Please use Kafka or similar, if you need a distributed append-only log at scale, when your monitoring shows that you can no longer cater for a particular task-queue entity within a single shared database. Only that entity will need the added complexity, and that entity will get the full performance of dedicated infrastructure to solve that isolated performance issue.
You might consider taking a leaf from Kafka’s book and employ offsets to track consumer location, while persisting records beyond their logical consumption — thereby supporting multiple sets of consumers out of a single persistent data set
PostgreSQL supports SKIP LOCKED since version 9.5: With SKIP LOCKED, any selected rows that cannot be immediately locked are skipped. Skipping locked rows provides an inconsistent view of the data, so this is not suitable for general purpose work, but can be used to avoid lock contention with multiple consumers accessing a queue-like table.

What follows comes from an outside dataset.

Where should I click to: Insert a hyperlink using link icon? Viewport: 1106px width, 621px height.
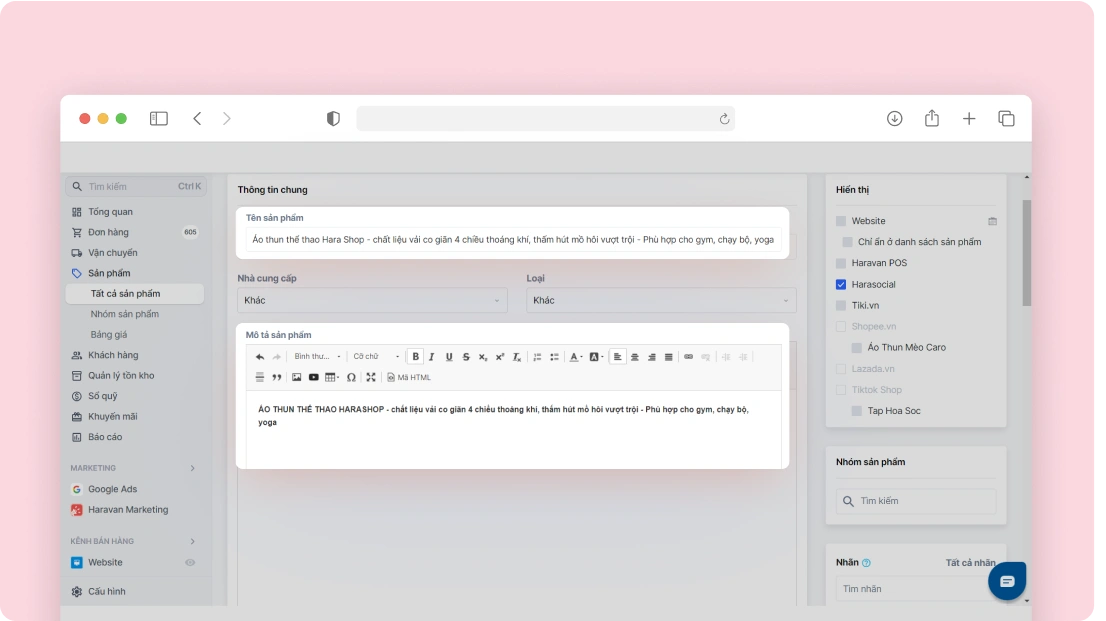tap(688, 357)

I think The Stig turned out to be Perry McCarthy and Ben Collins. Like the mysterious Stig, there are amazing well-credentialed unseen performers behind the success of database systems.
Followup Quarter-mile Drag-racing
Quick responses to article replies from the Koutanov
Building even simple DB-backed messaging systems involves a lot more incidental complexity than meets the eye; It also involves a lot more engineering skill that isn’t easily commoditised. I can clearly see that your knowledge of certain database products is higher than an average engineer, which is a case in point.
Perhaps, but I’m thinking hypothetically here: in all cases good tooling solves all skills gaps, and levels the starting grid.
Your knowledge of Brewer’s CAP theorem already puts you into the 95th percentile.
I learned about that from CockroachDB. Now there’s a NewSQL database system with torque.
a particular client…built a queue on top of MySQL…They are a listed company now….The developers kept trying to optimise their home-grown queue…
Not a terrible problem to have. I suggest that the opposite is worse. A startup that gold plates: building a 100% event-driven software system with microservices, and layers of microservice abstractions — is highly likely to fail.
To justify overengineering, people readily exaggerate the difficulty to change software in the future. It’s essential to start simple, then measure and improve.
As he says “They are a listed company now”, they have more than enough resources to optimise for performance and scalability, as they scale.
It would be interesting to get the full details about their conundrum — I love old classics.
unless the alternative is genuinely significantly simpler/cheaper/quicker and offers a faster time to market or some other material competitive advantage. I don’t believe that implementing and maintaining a messaging platform inside a DBMS is easier or more cost-effective than spinning up a dedicated message broker.
I tend to agree. But I don’t think either extreme is universal, the answer lies somewhere in the middle. Sometimes turbo lag isn’t a big problem.